試合は両エースが引っ張る投手戦。涌井投手が7回無失点とすれば、則本投手も7回1失点。千葉ロッテも逆転を許した後に楽天の守護神・松井投手を攻めて同点とするなど、ホームチームの意地を見せたが、最後は力尽きた。
1月4日、元監督で、球団副会長の星野仙一さんがこの世を去った。2013年にチームを日本一に導いた男の突然の死。「選手みんな、星野さんを亡くして悔しい思いでキャンプインをしました」。2016年夏に膵臓がんが発覚し、自身が病であることを隠し続けながら、球団首脳としてチーム作りに尽力。決して弱みを見せることなく、そしてほとんどの関係者に知られることなく、最後はひっそりと旅立った。3月19日、東京都内でお別れの会が開かれ、チーム関係者はほぼ全員が参加。遺影と向き合い、各々の気持ちを込めた。
振り返ってみれば、勝利を手繰り寄せたのも星野チルドレンだった。先発し150球の力投を見せた則本投手、8回に逆転打を放った銀次選手、そして藤田選手。則本投手はルーキーの2013年に開幕投手として抜擢されると、15勝を挙げて新人王を獲得。銀次選手は守備が不安視されていた2012年、「守備に目をつぶってでもアイツの打撃を使いたい」と星野監督が我慢して起用し続け、大きく飛躍。藤田選手は、出場機会に恵まれなかった横浜DeNAから2012年にトレードで加入。「トレードは常にウィンウィンでなきゃいかん。取ったからには、オレは使う」とこちらもすぐにレギュラーとして使われた。それぞれが2013年のリーグ優勝、日本一に大きく貢献。その後もチームをけん引している。

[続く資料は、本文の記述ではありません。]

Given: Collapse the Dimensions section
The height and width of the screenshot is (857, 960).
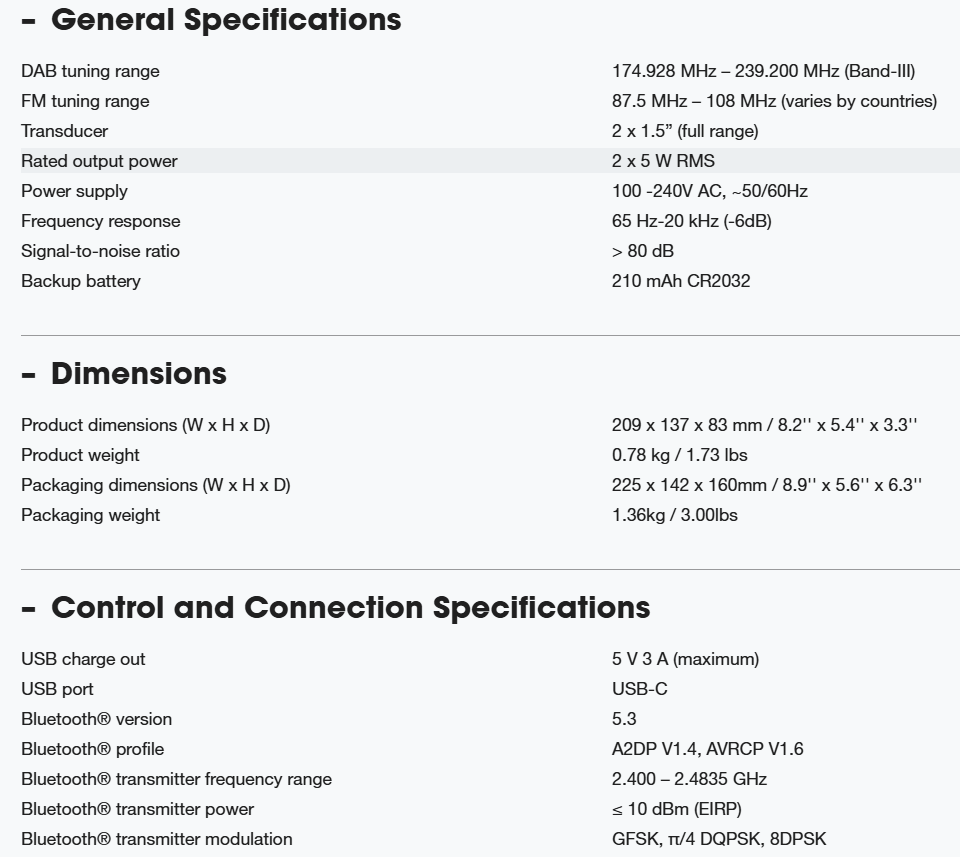Looking at the screenshot, I should click(28, 374).
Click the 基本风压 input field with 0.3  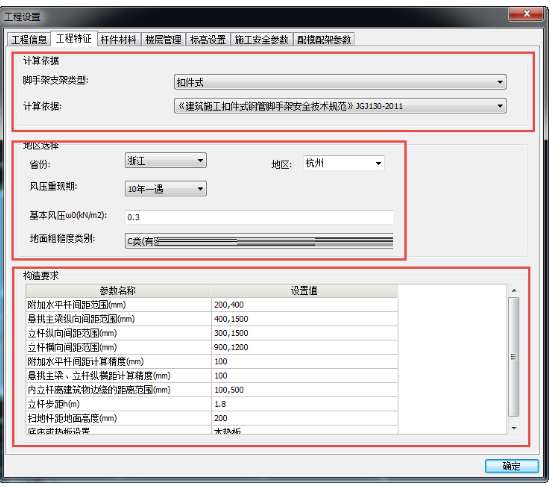(x=259, y=217)
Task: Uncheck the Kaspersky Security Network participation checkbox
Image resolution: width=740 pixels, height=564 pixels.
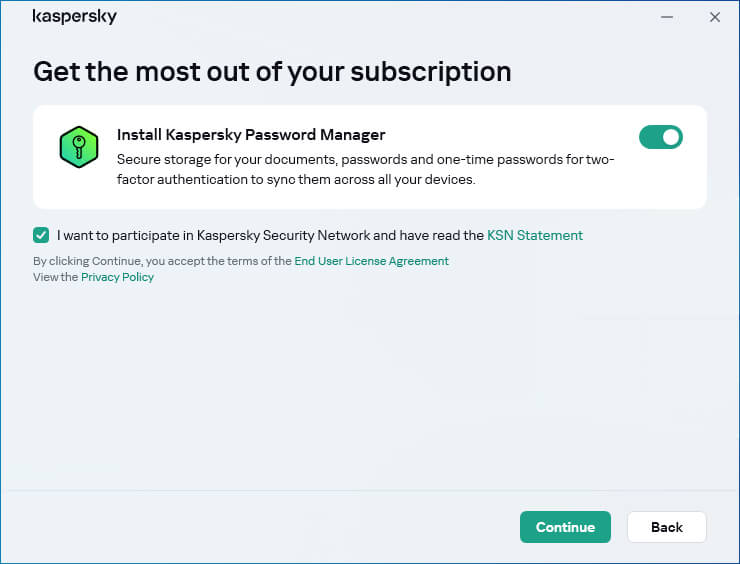Action: pyautogui.click(x=41, y=236)
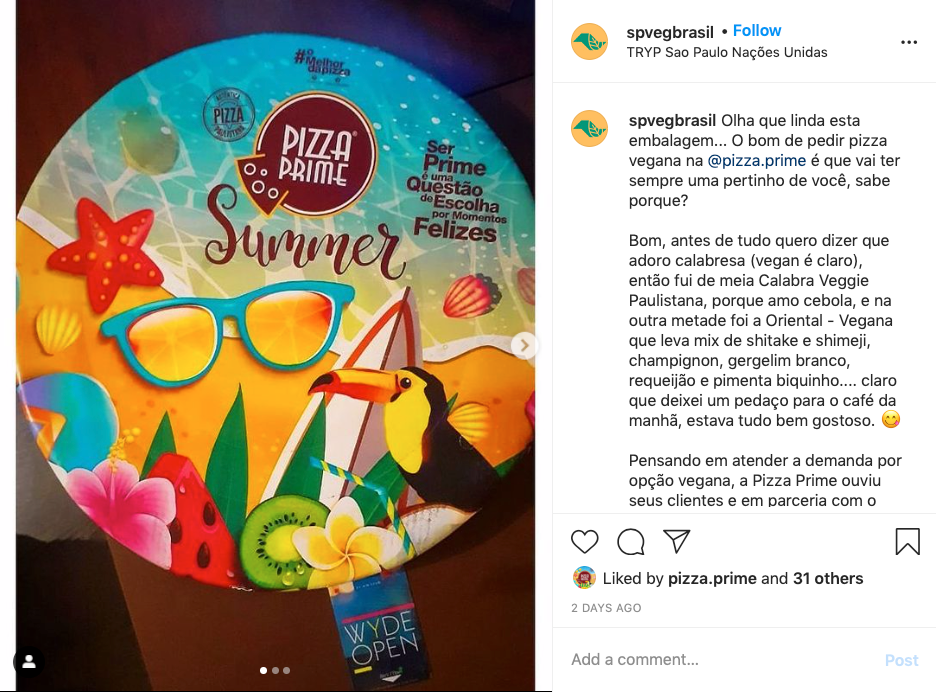The width and height of the screenshot is (936, 692).
Task: Open TRYP Sao Paulo Nações Unidas location
Action: pos(726,53)
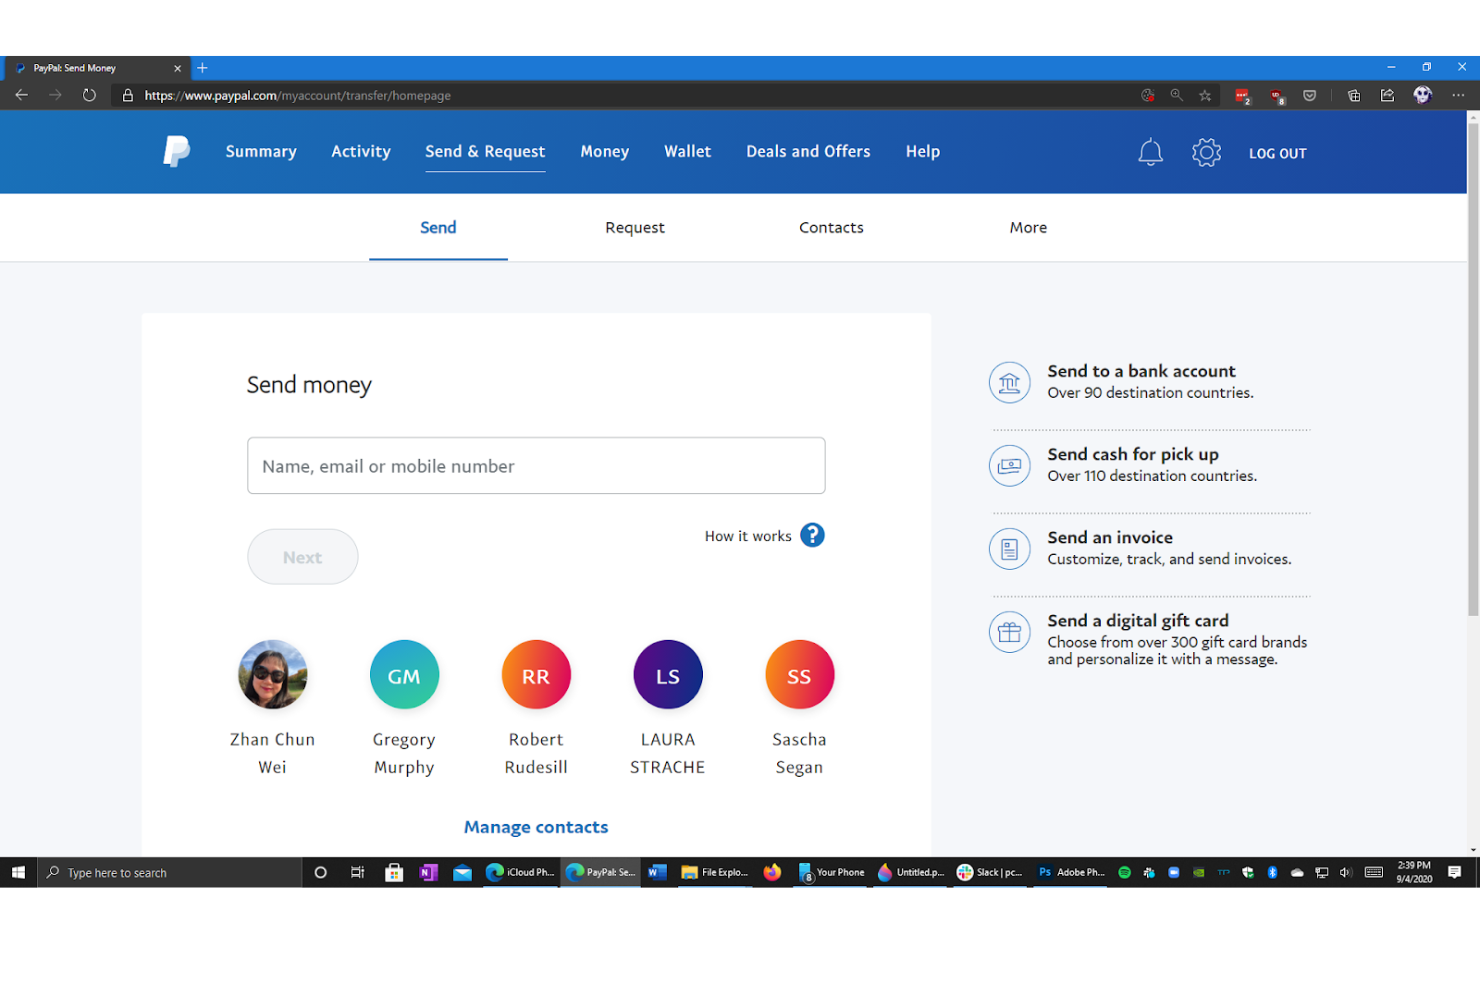The width and height of the screenshot is (1480, 987).
Task: Select Zhan Chun Wei's contact photo
Action: pos(273,674)

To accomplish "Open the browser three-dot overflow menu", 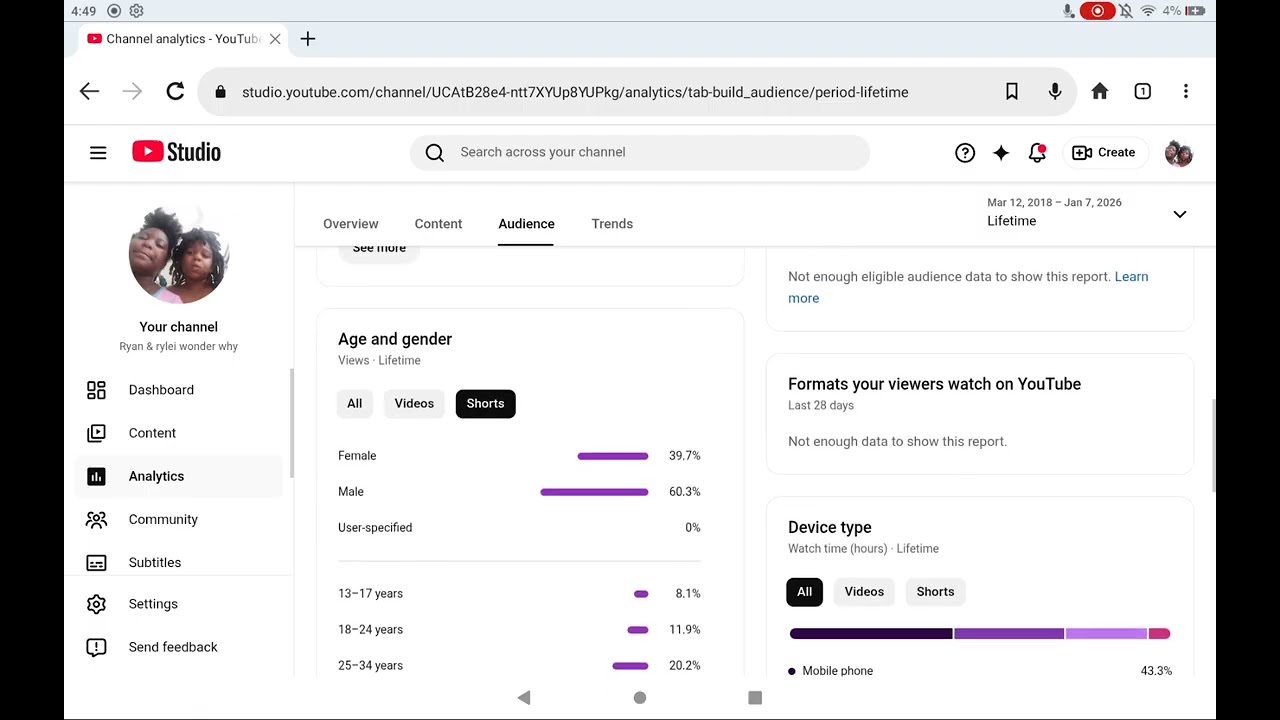I will pos(1185,92).
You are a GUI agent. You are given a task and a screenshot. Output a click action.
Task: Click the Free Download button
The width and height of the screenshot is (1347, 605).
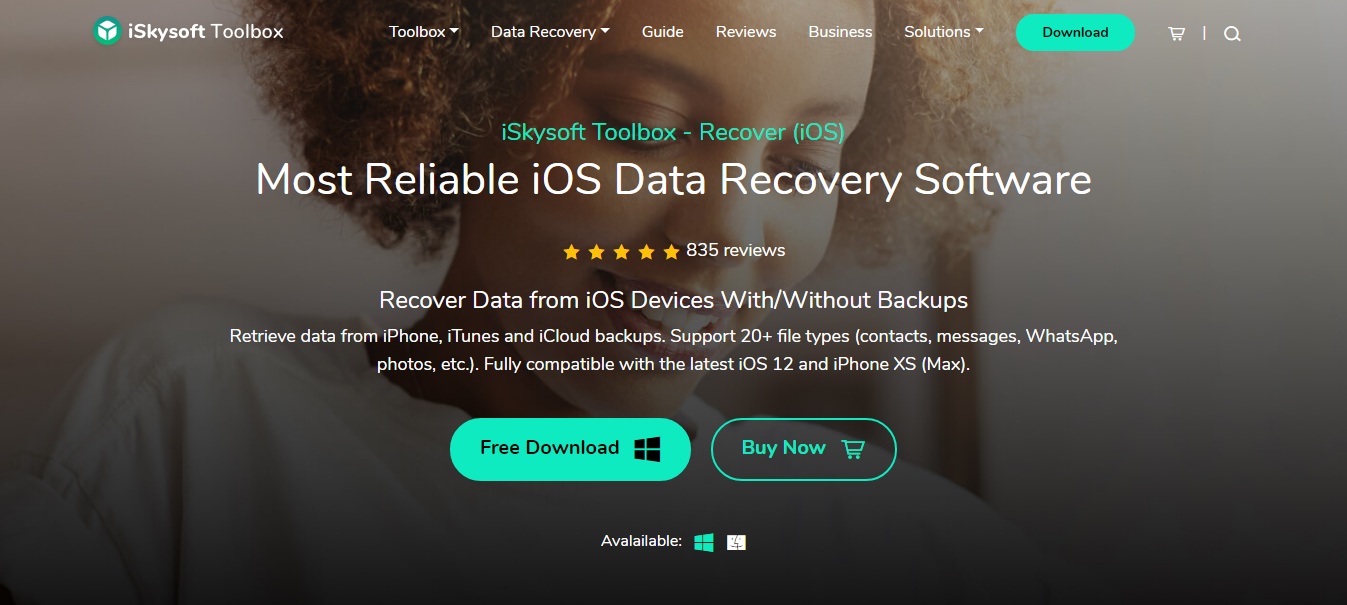click(570, 449)
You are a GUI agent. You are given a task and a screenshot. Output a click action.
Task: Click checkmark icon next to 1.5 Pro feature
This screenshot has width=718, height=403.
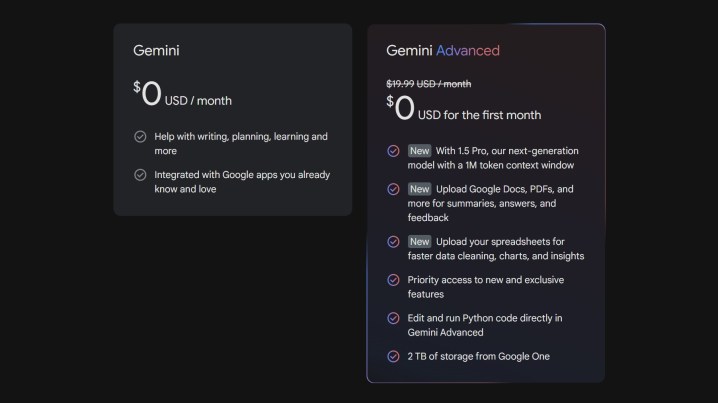(393, 151)
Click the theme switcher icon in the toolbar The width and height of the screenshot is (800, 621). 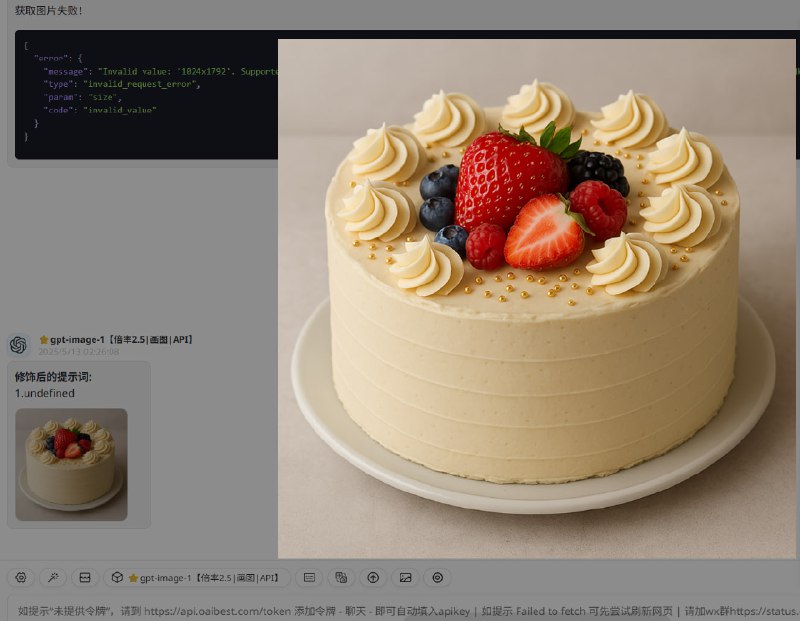coord(85,578)
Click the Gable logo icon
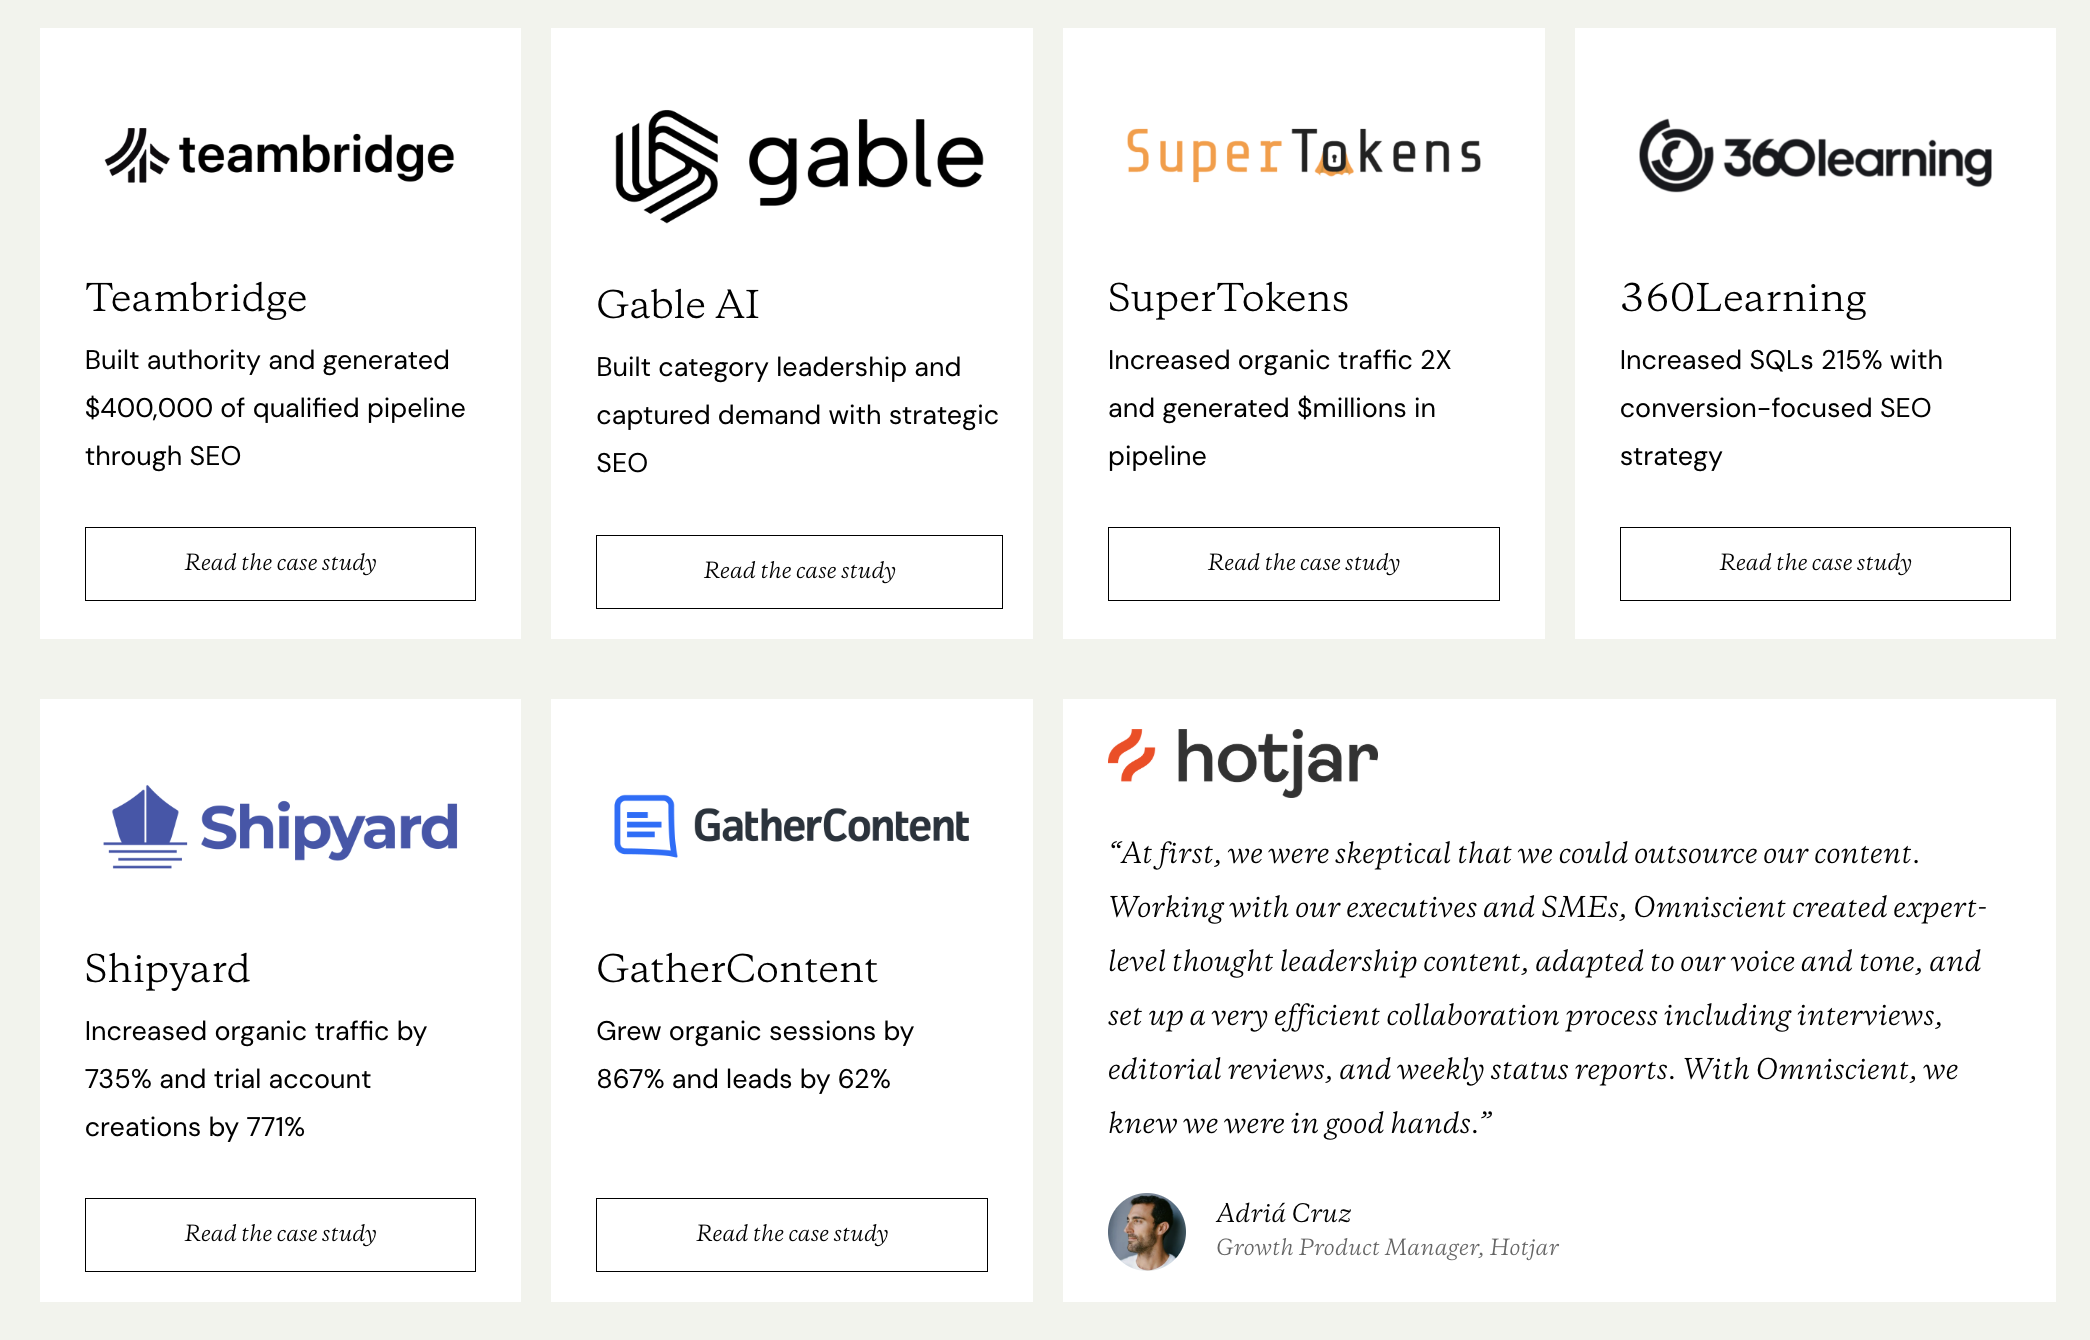The width and height of the screenshot is (2090, 1340). click(x=666, y=165)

昨年の優勝チーム・福岡ソフトバンク、2位の埼玉西武が順当に勝利。3位だった楽天も苦しみながら勝ち、昨年のAクラスチームすべてが白星発進を飾った。「勝利でスタートできてよかったし、最後は良い報告ができるように戦いたいと思います」とヒーローインタビューで藤田選手は言った。衝撃と混乱から始まった2018年、それぞれの気持ちに整理をつけ、ひとつとなって頂点を目指す。